I was applying the same skills to a different audience.
In marketing, I learned to understand what makes people choose. What shifts perception. What moves someone from awareness to consideration to action. What builds loyalty that persists even when competitors offer something shinier.
In change management, I discovered these same dynamics at work—just with employees instead of consumers, and systems instead of products.
The Parallels Are Striking
In marketing, we create customer personas to understand our audience. In change management, we create stakeholder profiles. The underlying question is identical: Who are these people, what do they care about, and what barriers stand between them and the behaviour we're seeking?
In marketing, we map customer journeys from awareness to purchase to advocacy. In change management, we map adoption journeys from awareness to knowledge to ability to reinforcement. The progression is the same—we're just calling it different names.

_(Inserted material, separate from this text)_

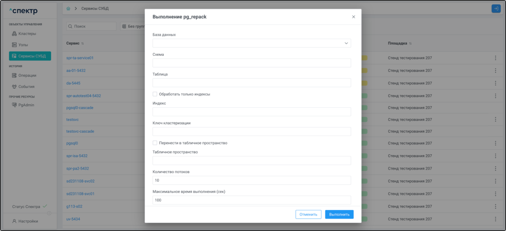Open row actions menu for spr-ta-service01
Image resolution: width=506 pixels, height=231 pixels.
(495, 58)
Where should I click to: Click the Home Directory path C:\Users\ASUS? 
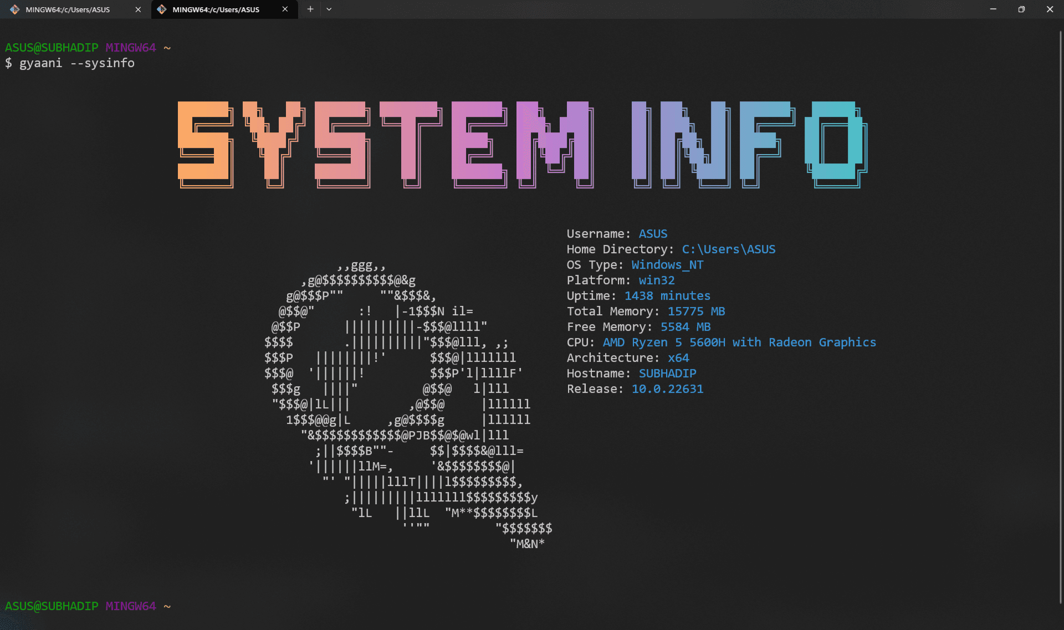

In marketing, we craft messages that resonate with specific segments. In change management, we design communications for different stakeholder groups. Same craft, different context.

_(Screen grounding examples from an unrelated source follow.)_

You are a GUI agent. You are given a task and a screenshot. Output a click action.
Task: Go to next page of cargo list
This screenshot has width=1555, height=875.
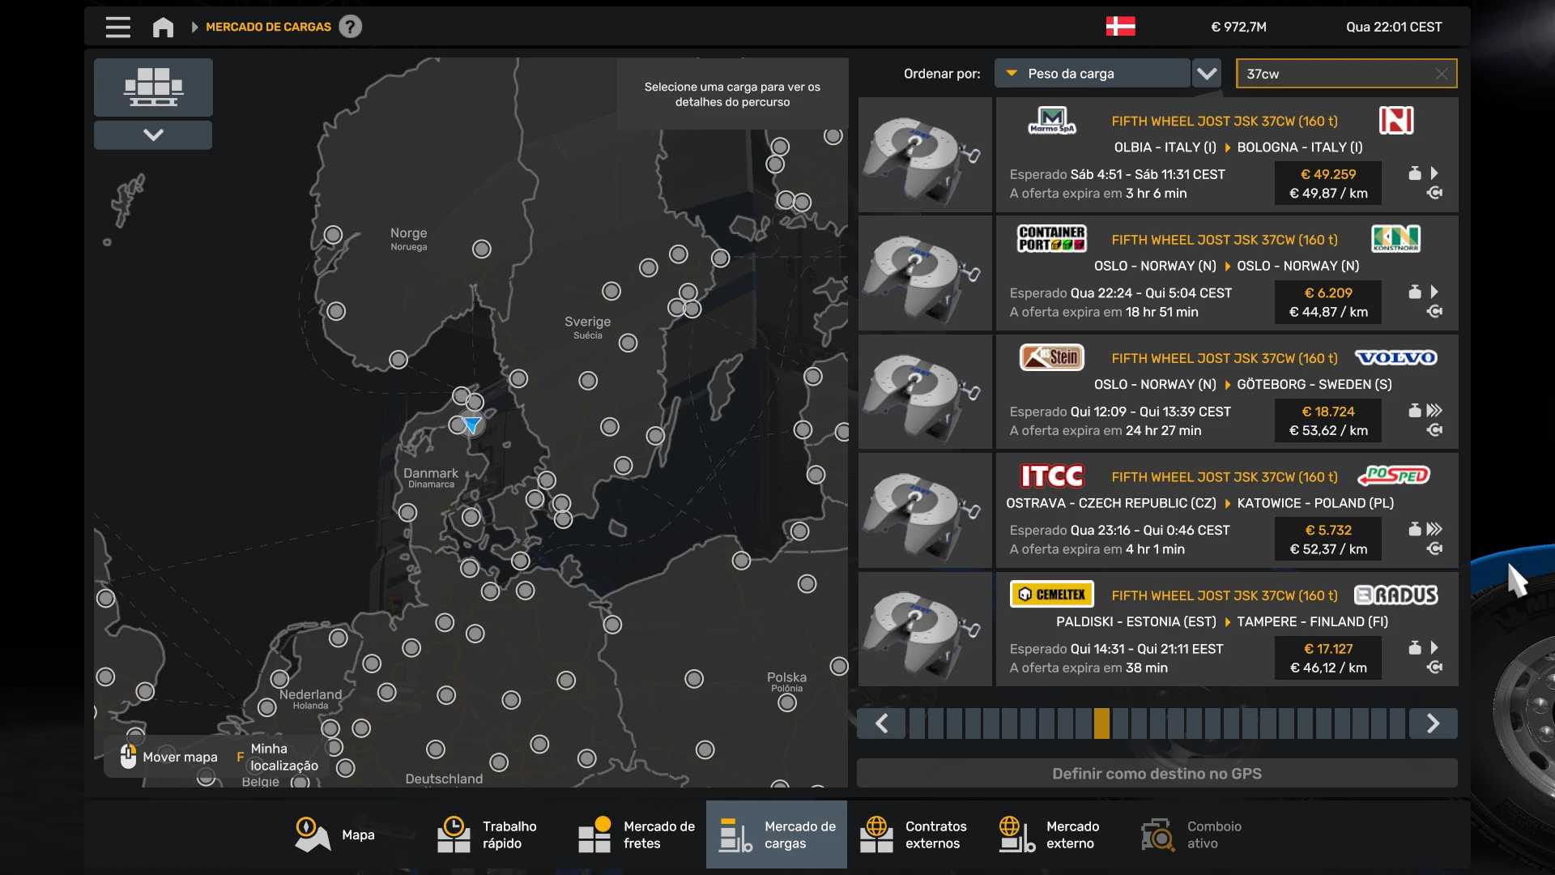pos(1432,723)
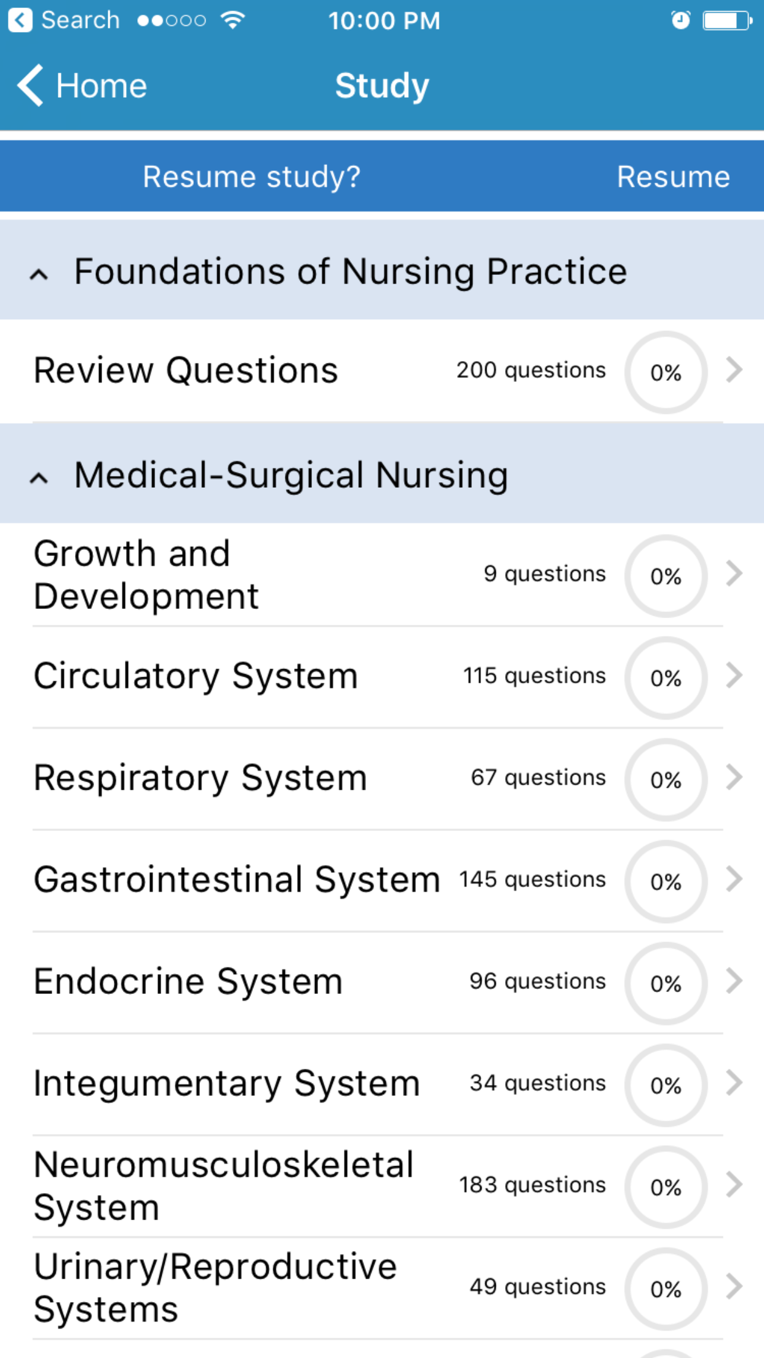Tap the arrow beside Urinary/Reproductive Systems
This screenshot has height=1358, width=764.
[x=734, y=1287]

What Marketing Does Better
Marketing has a few advantages that change management would do well to adopt.
First, marketing takes creativity seriously. The best marketing doesn't just inform—it moves people emotionally. Too much change management communication reads like a policy memo when it should read like a compelling story.
Second, marketing obsesses over the competition. What else is vying for your customer's attention and wallet? Change management often ignores this question, but employees absolutely have competing priorities. The old way of doing things is a competitor. Doing nothing is a competitor.
Third, marketing measures everything. Click rates, conversion rates, brand lift, purchase intent. Change management often settles for completion metrics—training attendance, communication sent—rather than actual behaviour change.
What Change Management Does Better
But change management has its own strengths that marketers would benefit from.
Change management takes resistance seriously as data, not just an obstacle. When employees resist, there's usually a reason worth understanding. Marketing can be too quick to dismiss objections rather than learn from them.
Change management thinks in systems. It considers sponsors, middle managers, front-line employees, and how they interact. Marketing can be overly focused on the end consumer without considering the broader ecosystem.
Change management focuses on sustainability. It asks not just "did they try it?" but "are they still doing it six months later?" Marketing can declare victory too early.
The Synthesis
The best transformation work combines both disciplines. It brings marketing's creativity and measurement rigour to internal audiences. It brings change management's systemic thinking and sustainability focus to external audiences.
At Syd Digi, this synthesis is our foundation. We don't choose between marketing and change management—we practice both, because human behaviour is human behaviour regardless of whether the person is a customer or an employee.